Bernard Lahire et son équipe analysent dix-huit études de cas, sur les trente-cinq effectuées, concernant des enfants de 5 ans appartenant à des catégories sociales diverses de par leur origine ou leur environnement. Ils s’appuient également sur divers documents comme les carnets de santé ou le dossier scolaire.

Dans les enquêtes menées, il a été important de revenir sur l’environnement familial. Les inégalités s’infiltrent sur des questions comme la taille de l’espace où l’on vit, les lectures, ce qu’on mange, ce qu’on porte sur soi, mais aussi la pratique ou non de l’ironie, les critiques ou pas devant le poste de télé.

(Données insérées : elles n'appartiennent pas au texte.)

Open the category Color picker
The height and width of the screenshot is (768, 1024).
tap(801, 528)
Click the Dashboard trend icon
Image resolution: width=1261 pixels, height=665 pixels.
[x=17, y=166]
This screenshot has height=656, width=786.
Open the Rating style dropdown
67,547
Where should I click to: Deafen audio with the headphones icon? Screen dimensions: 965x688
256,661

La façon dont les parents ont vécu leur relation à l’école est déterminante pour la scolarité de leurs enfants, parce que leur bonheur ou leur souffrance se transmettent plus ou moins consciemment. Et quand les parents de milieux populaires disent à leur enfant « c’est important de lire » mais qu’ils n’ouvrent jamais eux-mêmes un livre, cette injonction contradictoire a des effets quasi nuls.

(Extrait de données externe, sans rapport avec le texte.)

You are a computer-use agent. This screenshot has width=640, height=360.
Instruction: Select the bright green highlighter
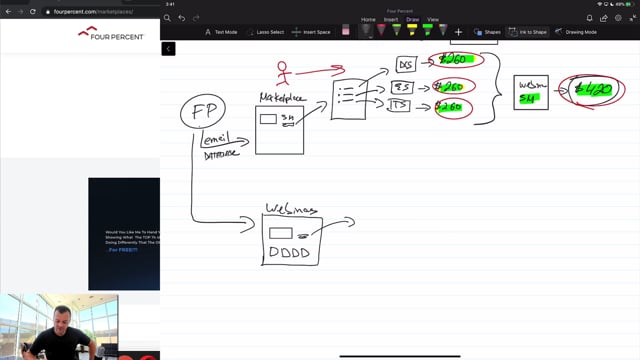pos(427,30)
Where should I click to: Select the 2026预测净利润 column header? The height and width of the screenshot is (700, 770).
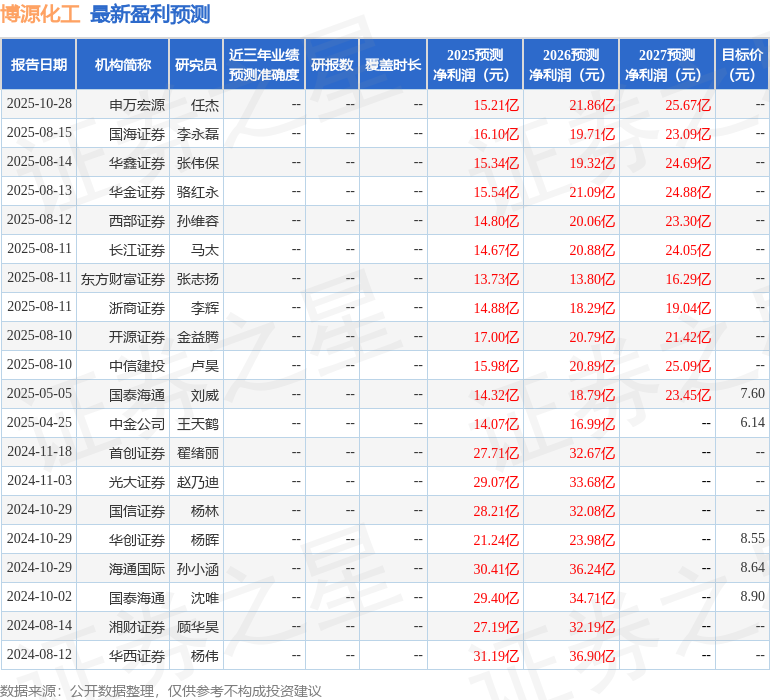tap(571, 64)
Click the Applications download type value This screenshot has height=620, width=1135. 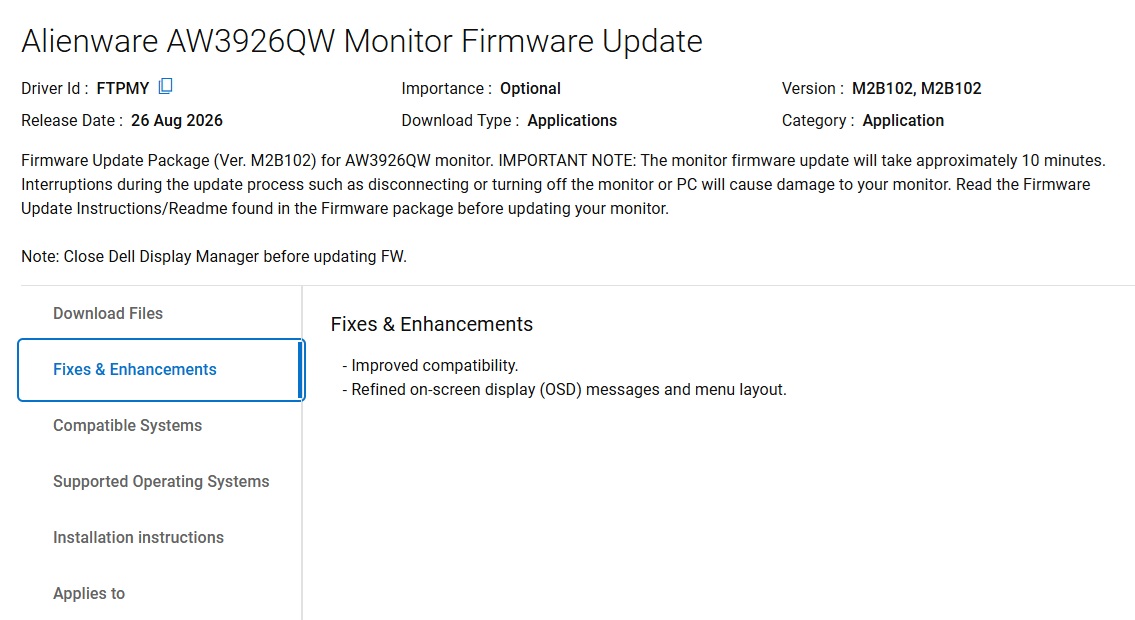(x=572, y=121)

Dans tous ces récits, les inégalités économiques et de logement montrent le poids des conditions matérielles, en particulier sur la réussite éducative. Plusieurs points importants sont mis en évidence : l’attitude préventive des parents de classes moyennes, les stratégies précoces de scolarisation ; la question de la disponibilité parentale selon que les parents ont un emploi stable ou précaire, avec pour les plus démunis la contrainte à une adaptation constante ; la question de la construction des représentations de l’argent par rapport à son usage par les enfants, mais aussi les situations d’achats par les parents pour les enfants. C’est un travail exploratoire qui devrait être poursuivi ; le rapport à l’autorité qui permet à certains d’avoir des attitudes implicites, alors que pour les autres, il faut dire les choses.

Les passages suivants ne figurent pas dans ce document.